(Beginning of Information provided)

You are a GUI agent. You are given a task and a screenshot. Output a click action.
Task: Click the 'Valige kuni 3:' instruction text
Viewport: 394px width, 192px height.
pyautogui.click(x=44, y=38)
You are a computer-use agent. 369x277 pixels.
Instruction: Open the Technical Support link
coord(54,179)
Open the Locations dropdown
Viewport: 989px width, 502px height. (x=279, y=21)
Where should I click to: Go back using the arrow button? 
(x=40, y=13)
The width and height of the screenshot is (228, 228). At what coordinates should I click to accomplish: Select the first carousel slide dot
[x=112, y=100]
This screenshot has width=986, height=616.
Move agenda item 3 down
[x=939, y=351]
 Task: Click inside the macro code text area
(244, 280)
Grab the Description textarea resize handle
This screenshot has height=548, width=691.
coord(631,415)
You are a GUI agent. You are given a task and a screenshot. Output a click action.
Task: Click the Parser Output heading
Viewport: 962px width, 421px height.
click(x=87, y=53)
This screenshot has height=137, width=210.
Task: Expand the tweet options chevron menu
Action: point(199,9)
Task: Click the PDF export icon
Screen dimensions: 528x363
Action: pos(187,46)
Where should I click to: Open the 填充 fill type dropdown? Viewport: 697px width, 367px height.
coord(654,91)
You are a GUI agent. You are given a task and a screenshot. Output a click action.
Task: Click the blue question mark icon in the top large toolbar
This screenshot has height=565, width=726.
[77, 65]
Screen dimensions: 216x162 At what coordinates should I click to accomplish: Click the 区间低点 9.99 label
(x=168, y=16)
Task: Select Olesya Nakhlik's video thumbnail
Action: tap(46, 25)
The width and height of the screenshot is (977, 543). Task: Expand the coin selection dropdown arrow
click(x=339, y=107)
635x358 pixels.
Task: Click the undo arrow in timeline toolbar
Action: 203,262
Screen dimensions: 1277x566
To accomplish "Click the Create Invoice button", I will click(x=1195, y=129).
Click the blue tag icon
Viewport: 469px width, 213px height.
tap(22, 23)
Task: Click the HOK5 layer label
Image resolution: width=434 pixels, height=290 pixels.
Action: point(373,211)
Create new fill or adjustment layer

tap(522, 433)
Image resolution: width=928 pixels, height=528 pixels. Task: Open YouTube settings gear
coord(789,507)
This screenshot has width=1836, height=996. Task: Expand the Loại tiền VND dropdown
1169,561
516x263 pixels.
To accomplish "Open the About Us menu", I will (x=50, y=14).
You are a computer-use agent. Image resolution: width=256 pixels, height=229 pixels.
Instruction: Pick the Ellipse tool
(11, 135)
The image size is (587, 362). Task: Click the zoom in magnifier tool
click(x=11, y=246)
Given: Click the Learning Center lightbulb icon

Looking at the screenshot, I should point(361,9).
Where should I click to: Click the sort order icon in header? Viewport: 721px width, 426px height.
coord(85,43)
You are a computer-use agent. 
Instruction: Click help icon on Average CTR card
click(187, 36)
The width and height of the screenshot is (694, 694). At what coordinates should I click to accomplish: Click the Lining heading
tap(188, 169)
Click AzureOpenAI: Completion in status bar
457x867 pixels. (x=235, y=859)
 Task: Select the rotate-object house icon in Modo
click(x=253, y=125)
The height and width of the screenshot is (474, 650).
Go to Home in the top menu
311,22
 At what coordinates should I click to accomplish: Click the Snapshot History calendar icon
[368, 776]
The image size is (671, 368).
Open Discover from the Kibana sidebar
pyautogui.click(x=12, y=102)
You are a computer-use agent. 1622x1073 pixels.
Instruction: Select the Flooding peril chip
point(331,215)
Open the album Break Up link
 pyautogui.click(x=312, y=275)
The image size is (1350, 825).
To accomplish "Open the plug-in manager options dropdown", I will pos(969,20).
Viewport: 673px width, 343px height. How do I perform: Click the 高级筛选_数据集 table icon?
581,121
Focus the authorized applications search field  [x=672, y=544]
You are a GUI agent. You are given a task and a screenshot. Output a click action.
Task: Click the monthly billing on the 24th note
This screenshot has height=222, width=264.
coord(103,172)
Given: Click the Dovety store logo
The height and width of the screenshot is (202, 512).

(End of Information provided)

# Task details
Without changing a single character, write out all of the entries.

# Answer to this exercise
You are a GUI agent. You are given a task and a screenshot. Output a click action.
Task: Click the 'Valige kuni 3:' instruction text
Viewport: 394px width, 192px height.
pyautogui.click(x=44, y=38)
You are a computer-use agent. 369x277 pixels.
Instruction: Open the Technical Support link
coord(54,179)
Open the Locations dropdown
Viewport: 989px width, 502px height. (x=279, y=21)
Where should I click to: Go back using the arrow button? 
(x=40, y=13)
The width and height of the screenshot is (228, 228). At what coordinates should I click to accomplish: Select the first carousel slide dot
[x=112, y=100]
This screenshot has width=986, height=616.
Move agenda item 3 down
[x=939, y=351]
 Task: Click inside the macro code text area
(244, 280)
Grab the Description textarea resize handle
This screenshot has height=548, width=691.
coord(631,415)
You are a GUI agent. You are given a task and a screenshot. Output a click action.
Task: Click the Parser Output heading
Viewport: 962px width, 421px height.
click(x=87, y=53)
This screenshot has height=137, width=210.
Task: Expand the tweet options chevron menu
Action: point(199,9)
Task: Click the PDF export icon
Screen dimensions: 528x363
Action: pos(187,46)
Where should I click to: Open the 填充 fill type dropdown? Viewport: 697px width, 367px height.
coord(654,91)
You are a GUI agent. You are given a task and a screenshot. Output a click action.
Task: Click the blue question mark icon in the top large toolbar
This screenshot has height=565, width=726.
[77, 65]
Screen dimensions: 216x162 At what coordinates should I click to accomplish: Click the 区间低点 9.99 label
(x=168, y=16)
Task: Select Olesya Nakhlik's video thumbnail
Action: tap(46, 25)
The width and height of the screenshot is (977, 543). Task: Expand the coin selection dropdown arrow
click(x=339, y=107)
635x358 pixels.
Task: Click the undo arrow in timeline toolbar
Action: 203,262
Screen dimensions: 1277x566
To accomplish "Click the Create Invoice button", I will click(x=1195, y=129).
Click the blue tag icon
Viewport: 469px width, 213px height.
tap(22, 23)
Task: Click the HOK5 layer label
Image resolution: width=434 pixels, height=290 pixels.
Action: point(373,211)
Create new fill or adjustment layer

tap(522, 433)
Image resolution: width=928 pixels, height=528 pixels. Task: Open YouTube settings gear
coord(789,507)
This screenshot has width=1836, height=996. Task: Expand the Loại tiền VND dropdown
1169,561
516x263 pixels.
To accomplish "Open the About Us menu", I will (x=50, y=14).
You are a computer-use agent. Image resolution: width=256 pixels, height=229 pixels.
Instruction: Pick the Ellipse tool
(11, 135)
The image size is (587, 362). Task: Click the zoom in magnifier tool
click(x=11, y=246)
Given: Click the Learning Center lightbulb icon

Looking at the screenshot, I should point(361,9).
Where should I click to: Click the sort order icon in header? Viewport: 721px width, 426px height.
coord(85,43)
You are a computer-use agent. 
Instruction: Click help icon on Average CTR card
click(187, 36)
The width and height of the screenshot is (694, 694). At what coordinates should I click to accomplish: Click the Lining heading
tap(188, 169)
Click AzureOpenAI: Completion in status bar
457x867 pixels. (x=235, y=859)
 Task: Select the rotate-object house icon in Modo
click(x=253, y=125)
The height and width of the screenshot is (474, 650).
Go to Home in the top menu
311,22
 At what coordinates should I click to accomplish: Click the Snapshot History calendar icon
[368, 776]
The image size is (671, 368).
Open Discover from the Kibana sidebar
pyautogui.click(x=12, y=102)
You are a computer-use agent. 1622x1073 pixels.
Instruction: Select the Flooding peril chip
point(331,215)
Open the album Break Up link
 pyautogui.click(x=312, y=275)
The image size is (1350, 825).
To accomplish "Open the plug-in manager options dropdown", I will pos(969,20).
Viewport: 673px width, 343px height. How do I perform: Click the 高级筛选_数据集 table icon?
581,121
Focus the authorized applications search field  [x=672, y=544]
You are a GUI agent. You are given a task and a screenshot. Output a click action.
Task: Click the monthly billing on the 24th note
This screenshot has height=222, width=264.
coord(103,172)
Given: Click the Dovety store logo
The height and width of the screenshot is (202, 512).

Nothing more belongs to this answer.